> _Task to carry out_
Would you reproduce exactly the lines below from the one holding "The height and width of the screenshot is (1204, 983)." through the one holding "Given: Click the orange", inclusive, and no others?

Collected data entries
:::
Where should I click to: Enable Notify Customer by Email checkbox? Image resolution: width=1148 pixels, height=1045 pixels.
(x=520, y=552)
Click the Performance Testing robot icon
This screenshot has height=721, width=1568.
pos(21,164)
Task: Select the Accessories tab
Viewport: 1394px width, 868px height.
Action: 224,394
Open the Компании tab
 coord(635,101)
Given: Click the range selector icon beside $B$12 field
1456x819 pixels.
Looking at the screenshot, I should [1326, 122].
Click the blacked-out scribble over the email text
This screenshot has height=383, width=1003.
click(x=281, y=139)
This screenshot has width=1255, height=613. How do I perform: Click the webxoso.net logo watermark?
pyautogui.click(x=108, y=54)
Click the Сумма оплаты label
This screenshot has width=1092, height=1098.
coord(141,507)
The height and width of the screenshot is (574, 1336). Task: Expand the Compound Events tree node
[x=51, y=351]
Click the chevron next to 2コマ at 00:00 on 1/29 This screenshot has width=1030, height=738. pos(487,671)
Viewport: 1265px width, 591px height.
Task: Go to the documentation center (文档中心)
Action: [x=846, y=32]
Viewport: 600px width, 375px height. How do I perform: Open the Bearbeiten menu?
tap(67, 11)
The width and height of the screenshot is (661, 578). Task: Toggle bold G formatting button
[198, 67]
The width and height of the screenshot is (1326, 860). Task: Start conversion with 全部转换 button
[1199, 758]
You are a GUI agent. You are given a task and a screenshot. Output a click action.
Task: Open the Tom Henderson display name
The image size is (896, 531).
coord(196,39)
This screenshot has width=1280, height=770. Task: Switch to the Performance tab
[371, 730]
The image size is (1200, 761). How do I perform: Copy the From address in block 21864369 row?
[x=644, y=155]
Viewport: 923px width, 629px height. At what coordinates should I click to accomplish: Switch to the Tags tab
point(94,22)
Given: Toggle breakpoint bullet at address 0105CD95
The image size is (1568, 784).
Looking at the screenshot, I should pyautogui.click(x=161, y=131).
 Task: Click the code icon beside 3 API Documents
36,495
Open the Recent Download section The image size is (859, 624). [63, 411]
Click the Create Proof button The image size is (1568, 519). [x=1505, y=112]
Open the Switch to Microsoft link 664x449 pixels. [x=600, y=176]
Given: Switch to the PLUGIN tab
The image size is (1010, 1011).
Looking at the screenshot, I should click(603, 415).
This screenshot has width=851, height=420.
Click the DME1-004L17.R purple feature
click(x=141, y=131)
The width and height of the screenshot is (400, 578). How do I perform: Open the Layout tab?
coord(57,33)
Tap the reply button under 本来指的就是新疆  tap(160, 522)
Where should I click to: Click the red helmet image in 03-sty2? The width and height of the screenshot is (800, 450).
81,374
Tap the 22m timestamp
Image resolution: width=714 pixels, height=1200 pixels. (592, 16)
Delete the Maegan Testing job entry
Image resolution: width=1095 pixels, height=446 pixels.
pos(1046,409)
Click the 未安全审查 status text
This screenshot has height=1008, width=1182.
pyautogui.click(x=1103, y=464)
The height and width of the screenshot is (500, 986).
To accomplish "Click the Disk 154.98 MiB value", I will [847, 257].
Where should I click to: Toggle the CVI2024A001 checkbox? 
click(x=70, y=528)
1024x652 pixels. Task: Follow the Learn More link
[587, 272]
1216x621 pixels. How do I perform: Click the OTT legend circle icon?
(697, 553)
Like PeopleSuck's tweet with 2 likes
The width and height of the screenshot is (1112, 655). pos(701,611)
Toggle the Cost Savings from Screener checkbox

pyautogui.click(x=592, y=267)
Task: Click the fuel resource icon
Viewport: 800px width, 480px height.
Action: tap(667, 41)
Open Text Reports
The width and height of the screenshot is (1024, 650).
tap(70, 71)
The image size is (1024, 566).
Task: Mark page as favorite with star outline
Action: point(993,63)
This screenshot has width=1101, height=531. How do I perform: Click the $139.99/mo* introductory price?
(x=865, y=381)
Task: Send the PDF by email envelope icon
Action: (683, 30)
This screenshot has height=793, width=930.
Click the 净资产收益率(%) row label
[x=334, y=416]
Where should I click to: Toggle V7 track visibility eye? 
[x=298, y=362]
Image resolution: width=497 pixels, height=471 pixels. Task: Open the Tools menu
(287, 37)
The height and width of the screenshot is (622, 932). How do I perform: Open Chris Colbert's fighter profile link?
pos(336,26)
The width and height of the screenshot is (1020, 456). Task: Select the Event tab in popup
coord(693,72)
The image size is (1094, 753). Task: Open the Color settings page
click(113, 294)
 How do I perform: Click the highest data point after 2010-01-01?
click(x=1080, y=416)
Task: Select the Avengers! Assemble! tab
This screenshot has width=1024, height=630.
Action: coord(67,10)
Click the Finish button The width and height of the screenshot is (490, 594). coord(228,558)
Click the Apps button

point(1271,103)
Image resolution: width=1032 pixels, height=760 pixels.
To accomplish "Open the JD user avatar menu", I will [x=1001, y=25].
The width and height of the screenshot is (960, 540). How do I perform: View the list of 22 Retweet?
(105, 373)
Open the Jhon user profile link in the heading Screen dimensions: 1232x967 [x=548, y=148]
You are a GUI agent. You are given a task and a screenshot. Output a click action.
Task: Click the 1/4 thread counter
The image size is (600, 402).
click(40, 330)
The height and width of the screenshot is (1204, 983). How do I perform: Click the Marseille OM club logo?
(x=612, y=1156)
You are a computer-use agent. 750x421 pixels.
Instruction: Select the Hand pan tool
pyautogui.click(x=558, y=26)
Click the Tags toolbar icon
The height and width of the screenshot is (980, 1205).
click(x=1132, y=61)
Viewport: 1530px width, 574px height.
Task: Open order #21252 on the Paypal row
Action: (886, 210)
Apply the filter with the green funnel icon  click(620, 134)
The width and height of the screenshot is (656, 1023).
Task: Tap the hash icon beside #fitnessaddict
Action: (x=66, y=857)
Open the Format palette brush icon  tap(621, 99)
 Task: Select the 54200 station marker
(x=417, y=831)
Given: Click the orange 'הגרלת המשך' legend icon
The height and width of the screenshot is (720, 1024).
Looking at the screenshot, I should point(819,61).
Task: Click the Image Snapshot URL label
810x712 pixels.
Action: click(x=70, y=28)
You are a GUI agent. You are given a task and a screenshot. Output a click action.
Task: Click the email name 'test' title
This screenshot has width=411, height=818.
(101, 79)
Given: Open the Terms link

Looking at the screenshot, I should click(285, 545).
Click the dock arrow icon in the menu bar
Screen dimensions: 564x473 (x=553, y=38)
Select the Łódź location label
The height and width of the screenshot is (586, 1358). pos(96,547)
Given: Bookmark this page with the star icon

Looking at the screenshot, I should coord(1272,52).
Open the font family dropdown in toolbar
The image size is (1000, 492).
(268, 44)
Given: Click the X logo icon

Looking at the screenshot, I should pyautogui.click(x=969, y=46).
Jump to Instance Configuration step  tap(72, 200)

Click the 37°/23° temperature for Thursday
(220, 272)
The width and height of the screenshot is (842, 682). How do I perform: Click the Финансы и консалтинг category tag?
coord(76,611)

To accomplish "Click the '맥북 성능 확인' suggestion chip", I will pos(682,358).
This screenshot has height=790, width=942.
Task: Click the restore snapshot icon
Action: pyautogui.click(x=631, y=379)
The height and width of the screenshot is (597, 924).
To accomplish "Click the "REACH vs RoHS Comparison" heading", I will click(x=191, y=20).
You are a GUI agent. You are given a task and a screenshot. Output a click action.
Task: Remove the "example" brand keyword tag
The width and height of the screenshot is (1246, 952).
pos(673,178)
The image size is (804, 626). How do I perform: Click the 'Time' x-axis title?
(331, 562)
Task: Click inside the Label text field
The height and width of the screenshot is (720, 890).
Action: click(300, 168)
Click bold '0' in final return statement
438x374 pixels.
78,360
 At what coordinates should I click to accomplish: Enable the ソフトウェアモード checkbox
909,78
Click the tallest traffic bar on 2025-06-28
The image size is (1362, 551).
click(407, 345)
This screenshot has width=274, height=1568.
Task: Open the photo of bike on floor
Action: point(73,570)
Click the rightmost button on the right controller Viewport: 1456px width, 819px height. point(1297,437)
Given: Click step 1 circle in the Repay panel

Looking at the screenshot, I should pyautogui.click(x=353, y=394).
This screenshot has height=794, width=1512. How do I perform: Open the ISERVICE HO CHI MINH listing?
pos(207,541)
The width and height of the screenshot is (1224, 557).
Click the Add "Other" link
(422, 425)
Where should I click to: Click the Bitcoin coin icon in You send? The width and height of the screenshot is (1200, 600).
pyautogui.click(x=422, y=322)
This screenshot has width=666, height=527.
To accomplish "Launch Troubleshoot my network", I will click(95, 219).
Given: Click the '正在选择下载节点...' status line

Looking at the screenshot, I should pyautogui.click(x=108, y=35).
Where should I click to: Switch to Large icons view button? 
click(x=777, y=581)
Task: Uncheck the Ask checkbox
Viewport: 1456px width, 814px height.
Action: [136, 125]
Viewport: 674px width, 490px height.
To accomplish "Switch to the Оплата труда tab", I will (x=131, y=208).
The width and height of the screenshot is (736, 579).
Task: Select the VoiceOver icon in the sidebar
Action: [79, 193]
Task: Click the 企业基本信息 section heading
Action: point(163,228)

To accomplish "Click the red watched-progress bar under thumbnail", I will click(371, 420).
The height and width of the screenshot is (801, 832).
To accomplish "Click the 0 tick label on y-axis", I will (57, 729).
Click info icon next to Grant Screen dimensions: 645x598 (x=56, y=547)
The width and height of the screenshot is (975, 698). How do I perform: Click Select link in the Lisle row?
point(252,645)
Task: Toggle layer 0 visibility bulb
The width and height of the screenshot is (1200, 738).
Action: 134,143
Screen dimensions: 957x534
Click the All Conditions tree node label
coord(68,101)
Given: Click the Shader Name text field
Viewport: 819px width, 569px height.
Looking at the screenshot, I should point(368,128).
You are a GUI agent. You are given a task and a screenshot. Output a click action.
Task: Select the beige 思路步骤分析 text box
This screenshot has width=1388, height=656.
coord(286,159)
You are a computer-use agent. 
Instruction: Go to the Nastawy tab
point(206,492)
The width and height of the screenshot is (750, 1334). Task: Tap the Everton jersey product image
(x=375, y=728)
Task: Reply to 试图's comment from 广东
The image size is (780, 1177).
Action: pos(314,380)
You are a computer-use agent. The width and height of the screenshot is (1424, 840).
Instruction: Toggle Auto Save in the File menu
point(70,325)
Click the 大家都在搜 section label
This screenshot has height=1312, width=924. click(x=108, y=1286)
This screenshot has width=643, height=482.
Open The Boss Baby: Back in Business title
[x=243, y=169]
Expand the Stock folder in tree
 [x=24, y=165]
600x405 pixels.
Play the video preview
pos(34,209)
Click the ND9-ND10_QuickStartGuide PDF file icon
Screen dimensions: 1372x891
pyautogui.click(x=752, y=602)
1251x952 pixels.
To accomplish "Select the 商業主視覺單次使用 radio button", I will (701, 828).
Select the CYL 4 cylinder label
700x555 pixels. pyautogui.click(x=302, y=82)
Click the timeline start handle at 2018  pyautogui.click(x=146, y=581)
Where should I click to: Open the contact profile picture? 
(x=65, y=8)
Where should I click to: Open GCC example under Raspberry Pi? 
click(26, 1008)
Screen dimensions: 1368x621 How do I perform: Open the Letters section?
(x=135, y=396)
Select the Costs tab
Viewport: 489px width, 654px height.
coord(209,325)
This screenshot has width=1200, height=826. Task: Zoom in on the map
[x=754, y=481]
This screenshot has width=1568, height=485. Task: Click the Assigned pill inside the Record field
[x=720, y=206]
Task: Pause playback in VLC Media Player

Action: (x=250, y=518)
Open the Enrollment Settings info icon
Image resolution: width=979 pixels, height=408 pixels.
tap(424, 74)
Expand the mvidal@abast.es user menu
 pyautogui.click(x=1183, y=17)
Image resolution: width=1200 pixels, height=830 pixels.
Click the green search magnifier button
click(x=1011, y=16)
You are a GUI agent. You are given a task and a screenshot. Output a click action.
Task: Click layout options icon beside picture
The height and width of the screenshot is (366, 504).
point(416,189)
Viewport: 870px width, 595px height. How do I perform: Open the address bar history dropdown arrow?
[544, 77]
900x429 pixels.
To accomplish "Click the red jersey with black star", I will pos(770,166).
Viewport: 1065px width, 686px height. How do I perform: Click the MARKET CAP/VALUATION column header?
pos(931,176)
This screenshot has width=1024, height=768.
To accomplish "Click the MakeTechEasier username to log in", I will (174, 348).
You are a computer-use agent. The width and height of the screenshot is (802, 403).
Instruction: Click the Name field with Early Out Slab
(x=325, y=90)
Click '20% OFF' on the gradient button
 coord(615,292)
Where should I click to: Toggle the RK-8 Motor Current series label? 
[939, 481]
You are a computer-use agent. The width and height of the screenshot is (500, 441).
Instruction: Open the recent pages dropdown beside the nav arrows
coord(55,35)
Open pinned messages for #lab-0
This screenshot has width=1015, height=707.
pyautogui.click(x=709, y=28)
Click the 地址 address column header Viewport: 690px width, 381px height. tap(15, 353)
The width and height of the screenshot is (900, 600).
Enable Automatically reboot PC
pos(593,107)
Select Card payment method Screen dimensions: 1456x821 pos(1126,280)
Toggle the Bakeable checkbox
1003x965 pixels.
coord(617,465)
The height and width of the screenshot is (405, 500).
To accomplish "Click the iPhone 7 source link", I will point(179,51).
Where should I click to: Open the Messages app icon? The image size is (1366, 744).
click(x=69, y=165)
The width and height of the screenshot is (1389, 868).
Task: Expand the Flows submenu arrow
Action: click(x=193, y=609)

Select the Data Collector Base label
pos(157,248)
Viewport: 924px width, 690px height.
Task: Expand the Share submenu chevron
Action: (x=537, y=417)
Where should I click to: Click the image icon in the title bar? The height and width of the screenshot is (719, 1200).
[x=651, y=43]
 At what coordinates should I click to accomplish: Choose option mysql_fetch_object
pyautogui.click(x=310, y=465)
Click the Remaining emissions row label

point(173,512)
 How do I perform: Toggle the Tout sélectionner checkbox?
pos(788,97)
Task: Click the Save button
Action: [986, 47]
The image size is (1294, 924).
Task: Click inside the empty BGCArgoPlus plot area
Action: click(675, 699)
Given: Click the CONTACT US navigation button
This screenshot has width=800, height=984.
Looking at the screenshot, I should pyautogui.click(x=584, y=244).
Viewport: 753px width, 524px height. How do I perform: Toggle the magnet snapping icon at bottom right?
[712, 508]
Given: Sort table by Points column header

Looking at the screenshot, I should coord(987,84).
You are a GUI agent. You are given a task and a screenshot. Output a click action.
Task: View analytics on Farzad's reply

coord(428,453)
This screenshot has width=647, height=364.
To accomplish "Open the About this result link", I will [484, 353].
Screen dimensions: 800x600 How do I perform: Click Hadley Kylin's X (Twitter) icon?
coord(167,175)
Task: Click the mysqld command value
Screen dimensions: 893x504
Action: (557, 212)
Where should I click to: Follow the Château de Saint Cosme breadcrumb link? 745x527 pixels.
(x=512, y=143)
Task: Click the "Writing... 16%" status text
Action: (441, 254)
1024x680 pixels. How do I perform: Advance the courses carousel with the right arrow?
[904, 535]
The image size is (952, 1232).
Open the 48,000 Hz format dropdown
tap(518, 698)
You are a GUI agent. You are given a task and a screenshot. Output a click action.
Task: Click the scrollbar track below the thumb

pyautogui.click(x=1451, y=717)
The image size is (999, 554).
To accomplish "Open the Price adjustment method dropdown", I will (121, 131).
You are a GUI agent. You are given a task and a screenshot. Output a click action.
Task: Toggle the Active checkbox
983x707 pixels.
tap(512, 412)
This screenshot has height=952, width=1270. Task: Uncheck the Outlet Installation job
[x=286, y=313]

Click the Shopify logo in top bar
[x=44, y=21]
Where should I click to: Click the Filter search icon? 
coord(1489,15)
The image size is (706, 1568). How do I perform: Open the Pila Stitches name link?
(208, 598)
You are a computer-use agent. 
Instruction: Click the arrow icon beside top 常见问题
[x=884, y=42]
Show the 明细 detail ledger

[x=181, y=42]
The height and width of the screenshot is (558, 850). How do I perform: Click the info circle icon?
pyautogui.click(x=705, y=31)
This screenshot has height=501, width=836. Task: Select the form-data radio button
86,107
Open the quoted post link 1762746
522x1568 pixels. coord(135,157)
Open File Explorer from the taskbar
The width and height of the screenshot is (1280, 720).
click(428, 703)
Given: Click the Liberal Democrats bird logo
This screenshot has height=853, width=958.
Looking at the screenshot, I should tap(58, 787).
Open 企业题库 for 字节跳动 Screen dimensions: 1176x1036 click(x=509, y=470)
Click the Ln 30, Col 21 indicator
:::
> _Response_
The height and width of the screenshot is (1204, 983). How do I perform: Click the Marseille OM club logo?
(x=612, y=1156)
You are a computer-use agent. 750x421 pixels.
Instruction: Select the Hand pan tool
pyautogui.click(x=558, y=26)
Click the Tags toolbar icon
The height and width of the screenshot is (980, 1205).
click(x=1132, y=61)
Viewport: 1530px width, 574px height.
Task: Open order #21252 on the Paypal row
Action: (886, 210)
Apply the filter with the green funnel icon  click(620, 134)
The width and height of the screenshot is (656, 1023).
Task: Tap the hash icon beside #fitnessaddict
Action: (x=66, y=857)
Open the Format palette brush icon  tap(621, 99)
 Task: Select the 54200 station marker
(x=417, y=831)
Given: Click the orange 'הגרלת המשך' legend icon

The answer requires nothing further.